LEADING BRANDS, INC., a body corporate subsisting under the laws of British Columbia and having an office and place of business at 160 - 7400 River Road, Richmond, British Columbia V6X 1X6

(the “Company”)

AND:

______________________ , of (ADDRESS)

(the “Optionee”)

 

WHEREAS:

A. The Optionee is a consultant to the Company and the Company desires to grant to theOptionee an option to purchase common shares (“Shares”) without par value in the capital of the Company as an incentive for the Optionee to promote the financial interest, growth and development of the Company; and
   
B. The Optionee has not been induced to accept the option by reason of any expectation of employment or continued employment.
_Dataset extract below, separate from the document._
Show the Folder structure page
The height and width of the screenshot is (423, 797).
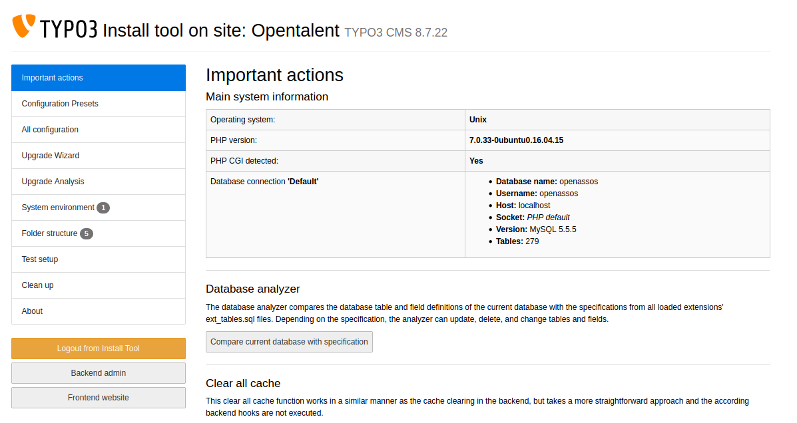point(49,233)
NOW THEREFORE THIS AGREEMENT WITNESSES that in consideration of the premises and of the covenants and agreements herein contained the parties hereto covenant and agree (the “Agreement”) as follows:

1.0
GRANT OF OPTION
   
1.1
At a Board of Directors meeting held __________________________, the Company irrevocably granted to the Optionee, subject to the approval of the Toronto Stock Exchange, as an incentive and not as or in lieu of salary or any other compensation for services rendered, the sole and exclusive right and option (the “Option) to purchase all or any portion of ___________ Shares from treasury (the “Optioned Shares”) at a price of U.S.$_______ per Optioned Share, (the closing market price on date of grant), at any time before 5:00 p.m. (Vancouver, B.C. time) on___________________ (the “Expiry Date”) or during such shorter period as may be determined under this Agreement.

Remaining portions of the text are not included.